Une équipe de Guiriko Info s’est rendue dans quelques artères de la capitale économique, ce lundi 22 juin 2026 pour recueillir quelques avis. Entre adhésion et appels à une application progressive, tous insistent sur un point : la vulgarisation sera décisive.

La nouvelle loi, composée de 110 articles, vient combler un vide juridique dans l’encadrement du fait religieux au Burkina Faso. Elle vise à garantir la liberté de religion tout en renforçant l’ordre public, la cohésion sociale et le vivre-ensemble.

Parmi ses principales dispositions figurent la protection des personnes vulnérables contre toute forme d’exploitation liée à la religion, le contrôle des prédications des intervenants étrangers, ainsi qu’un recensement national des édifices religieux.
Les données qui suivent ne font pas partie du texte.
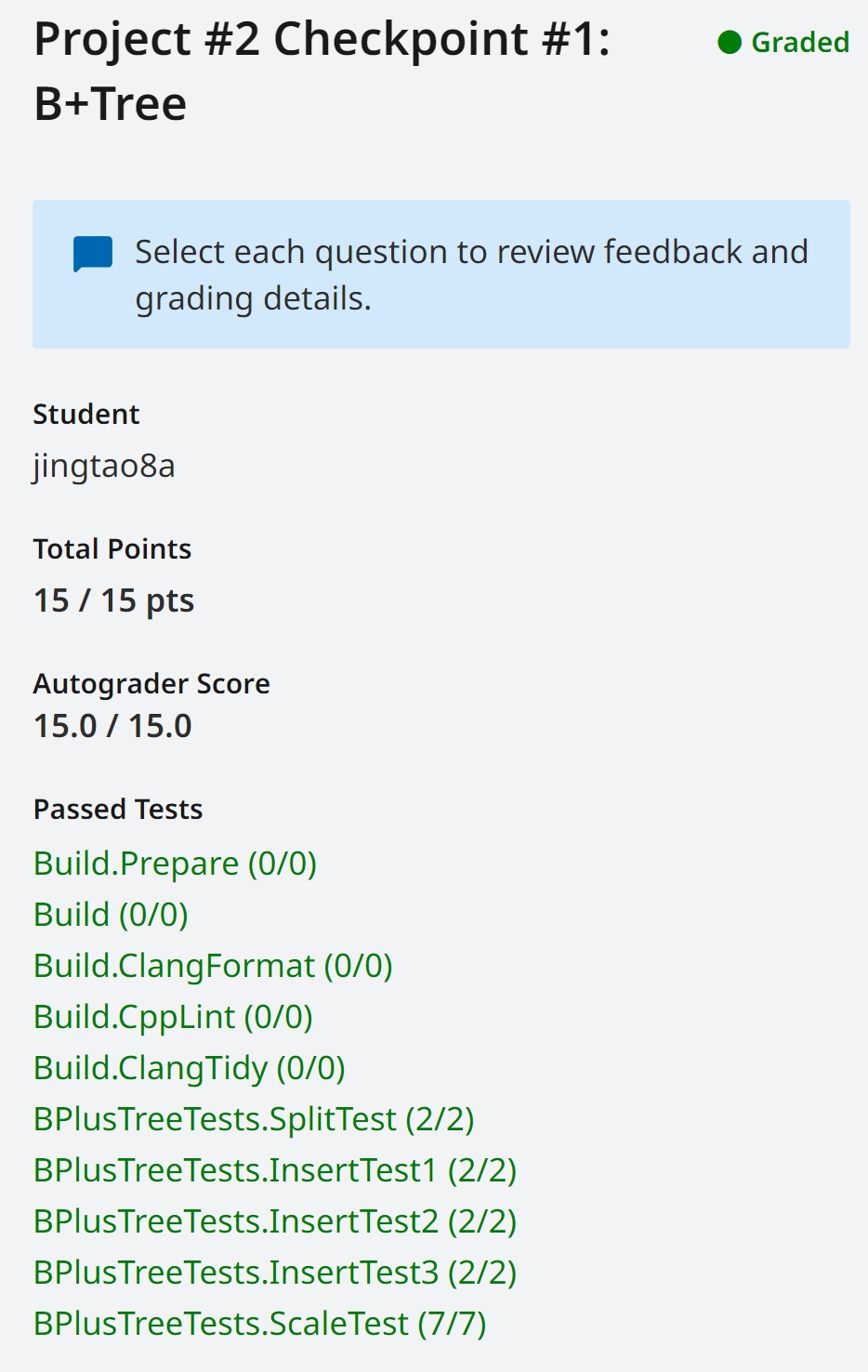Click the green Graded status dot
The height and width of the screenshot is (1372, 868).
click(x=730, y=43)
« Il faut du courage pour que cette loi aboutisse »

Lamoussa DABONÉ

Dans les artères de la ville, les citoyens rencontrés saluent pour la plupart l’initiative, tout en appelant à la prudence dans sa mise en œuvre. Lamoussa Daboné, rencontré au quartier kôkô, estime que cette loi répond à des réalités vécues au quotidien dans les communautés. « Il faut du courage pour que cette loi aboutisse, parce que nous vivons la réalité dans nos sociétés », confie-t-il.
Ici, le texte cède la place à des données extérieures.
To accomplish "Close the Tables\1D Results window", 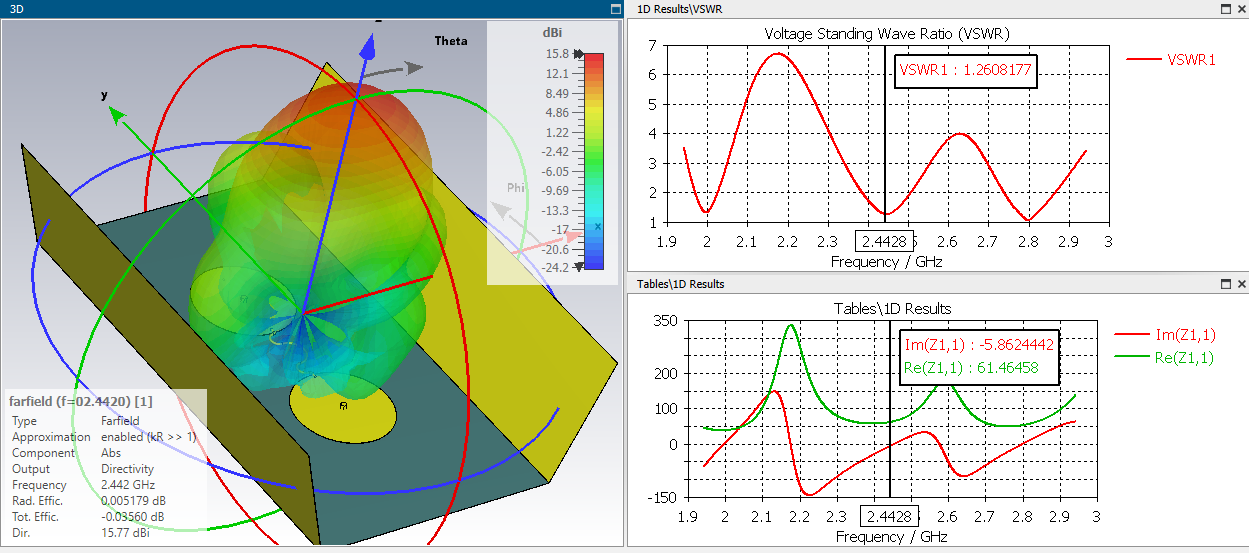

Il dit faire confiance aux autorités et invite les responsables coutumiers et religieux à accompagner sa mise en œuvre dans l’intérêt du vivre-ensemble. Pour lui, le texte arrive à point nommé pour corriger certaines dérives observées ces dernières années.

Claude BAMA

Claude Bama, un autre habitant de la ville, voit dans cette loi une opportunité de clarifier les responsabilités de chacun dans l’exercice de sa religion. « J’espère que grâce à cette loi chacun saura quoi faire et quoi ne pas faire», dit-il, avant d’ajouter : « Quand on parle au nom de Dieu ou d’Allah, il faut prêcher l’amour du prochain ».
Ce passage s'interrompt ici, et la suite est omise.